# Problem requirements
Repeat verbatim each line from the line with "Image resolution: width=419" to the end of the entries. Pictures do not belong in the copy.
◆ ◆ ◆ ◆
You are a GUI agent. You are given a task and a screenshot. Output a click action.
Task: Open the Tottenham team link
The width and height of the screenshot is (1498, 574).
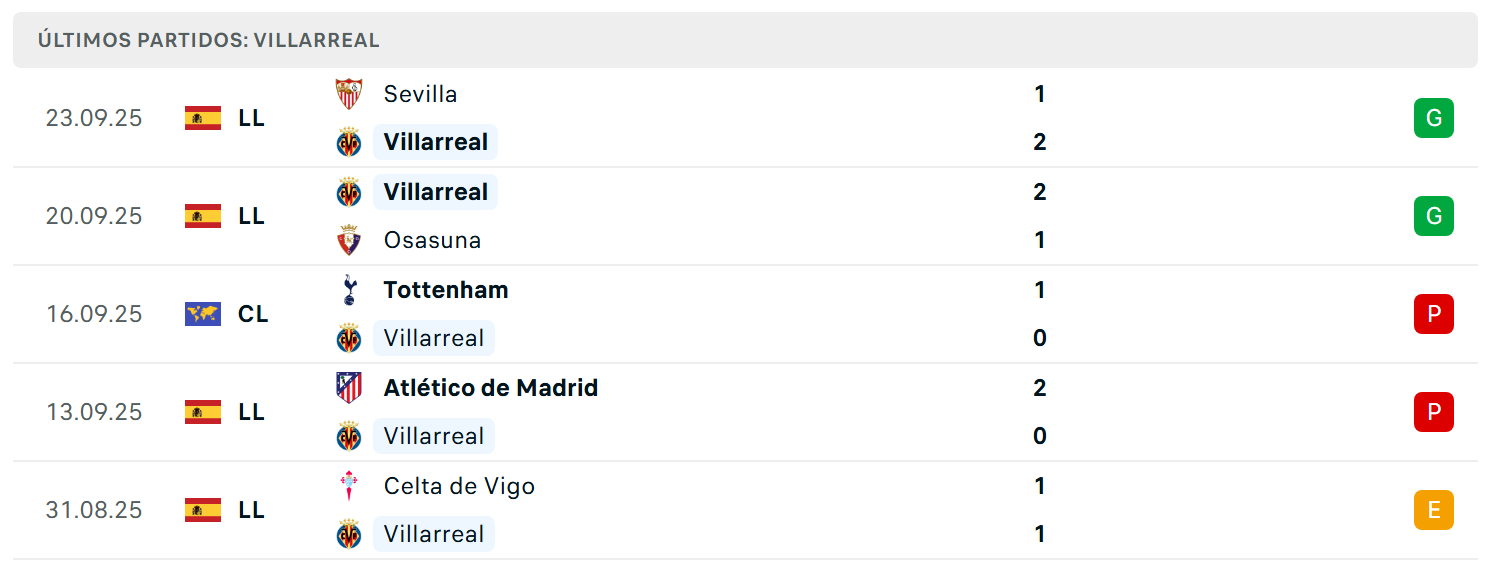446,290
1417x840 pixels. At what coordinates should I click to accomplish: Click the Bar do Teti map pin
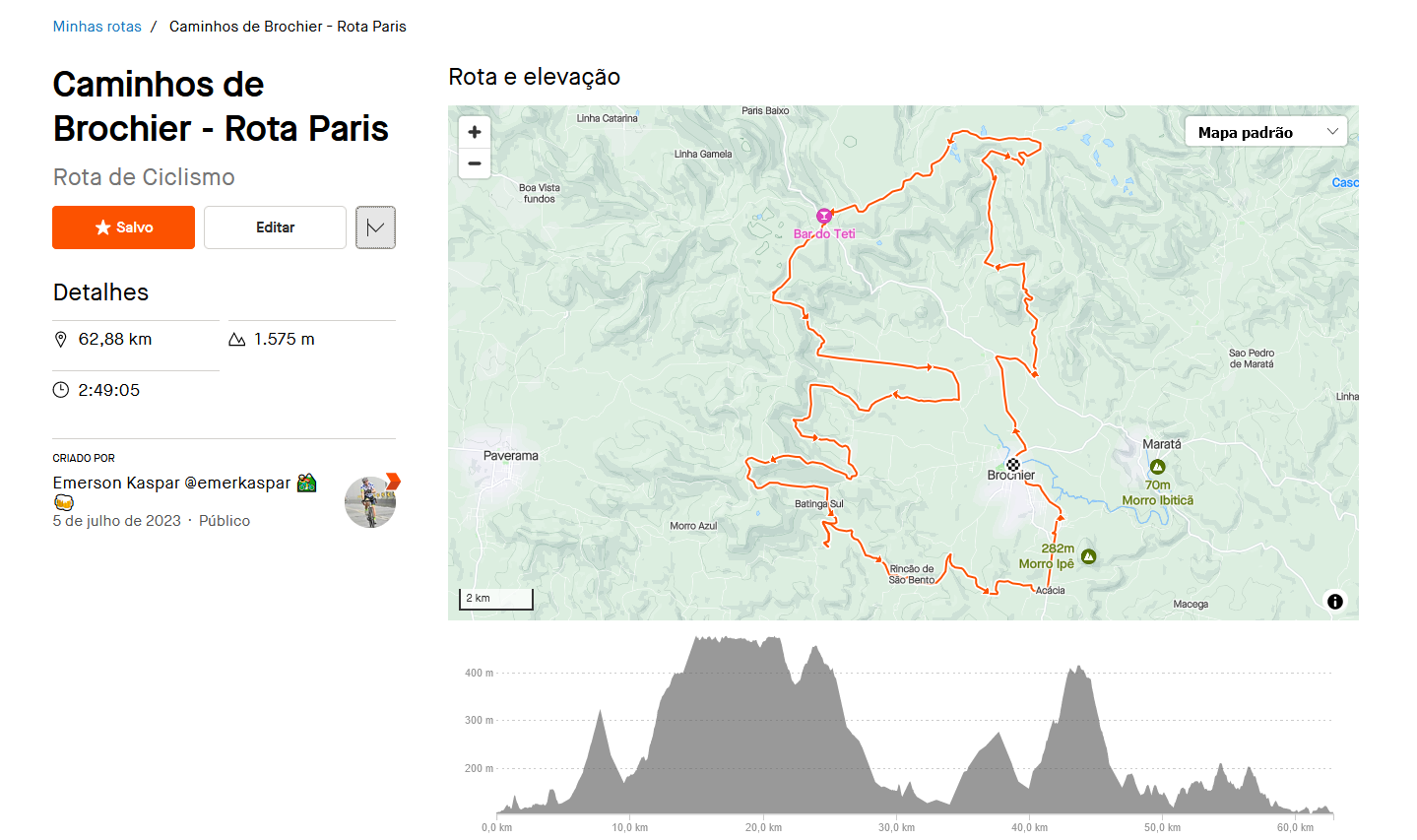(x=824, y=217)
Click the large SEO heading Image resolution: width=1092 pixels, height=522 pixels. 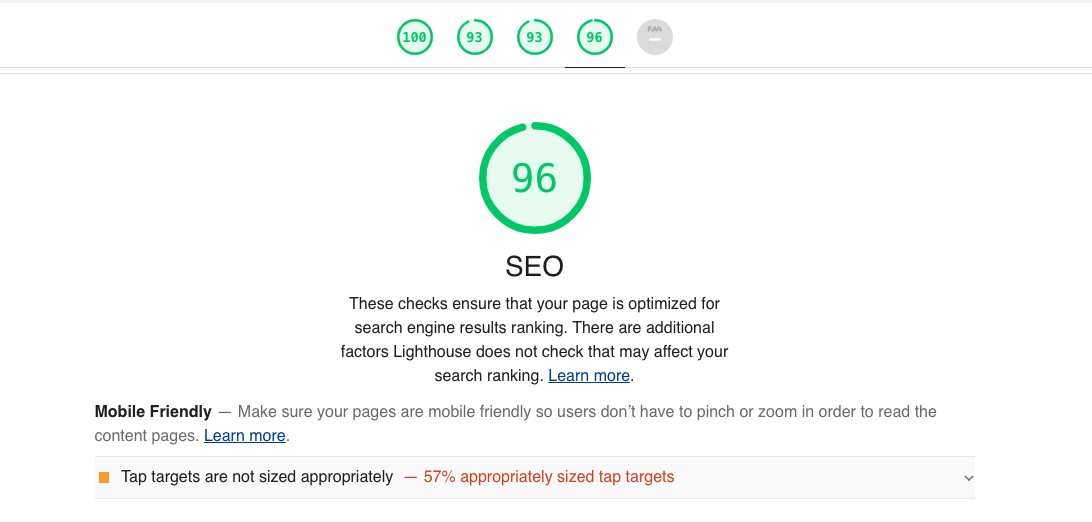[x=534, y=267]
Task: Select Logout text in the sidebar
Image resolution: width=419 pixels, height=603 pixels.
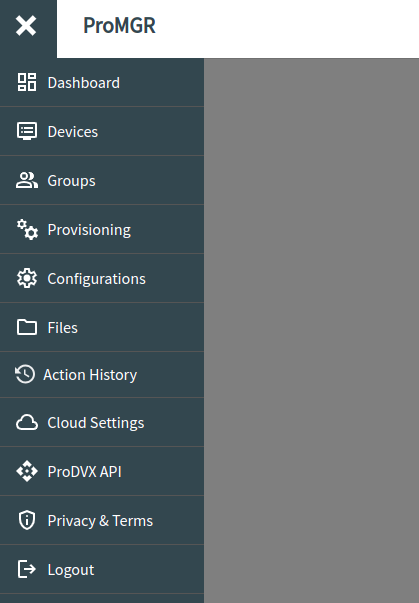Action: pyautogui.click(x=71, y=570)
◆ ◆ ◆ ◆
# Exercise answer
Image resolution: width=419 pixels, height=603 pixels.
Action: pyautogui.click(x=71, y=570)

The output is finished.